Ensuring Calibration Robustness in Split Conformal Prediction Under Adversarial Attacks
Xunlei Qian, Yue Xing
TL;DR
The paper tackles how split conformal prediction behaves under adversarial perturbations, addressing both validity and efficiency when distribution shift occurs. It develops a theoretical framework showing that calibration-time perturbations influence test-time coverage, proves the existence of tolerance bands across a range of test attacks, and demonstrates that adversarial training reduces conformal set sizes while preserving coverage. Empirically, it validates the theory on CIFAR/MNIST/TinyImageNet with ResNet and ViT models, showing monotone coverage with calibration strength, robust bands under attack, and smaller sets under adversarial training. The results offer practical guidance for deploying conformal prediction in adversarial and high-stakes settings, balancing robustness and informativeness.
Abstract
Conformal prediction (CP) provides distribution-free, finite-sample coverage guarantees but critically relies on exchangeability, a condition often violated under distribution shift. We study the robustness of split conformal prediction under adversarial perturbations at test time, focusing on both coverage validity and the resulting prediction set size. Our theoretical analysis characterizes how the strength of adversarial perturbations during calibration affects coverage guarantees under adversarial test conditions. We further examine the impact of adversarial training at the model-training stage.
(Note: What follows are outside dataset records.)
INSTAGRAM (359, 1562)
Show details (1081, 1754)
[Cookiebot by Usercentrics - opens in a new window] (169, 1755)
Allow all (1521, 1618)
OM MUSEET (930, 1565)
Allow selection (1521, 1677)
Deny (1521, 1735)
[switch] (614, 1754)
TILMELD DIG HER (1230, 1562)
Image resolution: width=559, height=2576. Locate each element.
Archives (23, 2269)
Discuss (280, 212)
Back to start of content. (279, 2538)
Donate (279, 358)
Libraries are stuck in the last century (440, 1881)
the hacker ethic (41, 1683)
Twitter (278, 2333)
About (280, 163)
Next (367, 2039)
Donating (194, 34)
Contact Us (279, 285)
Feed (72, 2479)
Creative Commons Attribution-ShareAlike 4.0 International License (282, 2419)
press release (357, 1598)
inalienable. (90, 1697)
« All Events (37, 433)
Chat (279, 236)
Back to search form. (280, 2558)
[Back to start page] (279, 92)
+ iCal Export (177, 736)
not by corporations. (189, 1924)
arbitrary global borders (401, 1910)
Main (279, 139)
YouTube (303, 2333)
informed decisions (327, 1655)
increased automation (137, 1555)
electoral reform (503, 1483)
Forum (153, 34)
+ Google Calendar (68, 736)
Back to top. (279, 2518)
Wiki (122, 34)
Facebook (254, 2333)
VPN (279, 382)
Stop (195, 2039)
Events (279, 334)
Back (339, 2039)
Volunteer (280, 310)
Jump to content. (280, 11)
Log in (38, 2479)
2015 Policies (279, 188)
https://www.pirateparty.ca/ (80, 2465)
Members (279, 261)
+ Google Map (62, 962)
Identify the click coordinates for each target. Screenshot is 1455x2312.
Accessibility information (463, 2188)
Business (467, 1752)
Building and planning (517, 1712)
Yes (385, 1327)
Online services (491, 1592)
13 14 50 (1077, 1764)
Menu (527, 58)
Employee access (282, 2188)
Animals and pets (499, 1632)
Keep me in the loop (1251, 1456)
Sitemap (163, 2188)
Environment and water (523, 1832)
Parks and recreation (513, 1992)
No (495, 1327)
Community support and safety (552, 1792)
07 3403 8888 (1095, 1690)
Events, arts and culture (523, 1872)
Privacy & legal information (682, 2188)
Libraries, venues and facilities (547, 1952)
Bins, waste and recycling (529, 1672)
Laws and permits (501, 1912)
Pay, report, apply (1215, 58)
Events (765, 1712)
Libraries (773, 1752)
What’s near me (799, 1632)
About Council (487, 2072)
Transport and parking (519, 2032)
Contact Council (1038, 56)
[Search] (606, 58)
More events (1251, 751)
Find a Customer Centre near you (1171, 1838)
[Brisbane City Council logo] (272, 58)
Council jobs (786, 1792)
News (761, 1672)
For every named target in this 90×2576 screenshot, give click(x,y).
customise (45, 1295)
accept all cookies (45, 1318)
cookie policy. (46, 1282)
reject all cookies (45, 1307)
Extensive experiments support our theory: (i) Prediction coverage varies monotonically with the calibration-time attack strength, enabling the use of nonzero calibration-time attack to predictably control coverage under adversarial tests; (ii) target coverage can hold over a range of test-time attacks: with a suitable calibration attack, coverage stays within any chosen tolerance band across a contiguous set of perturbation levels; and (iii) adversarial training at the training stage produces tighter prediction sets that retain high informativeness.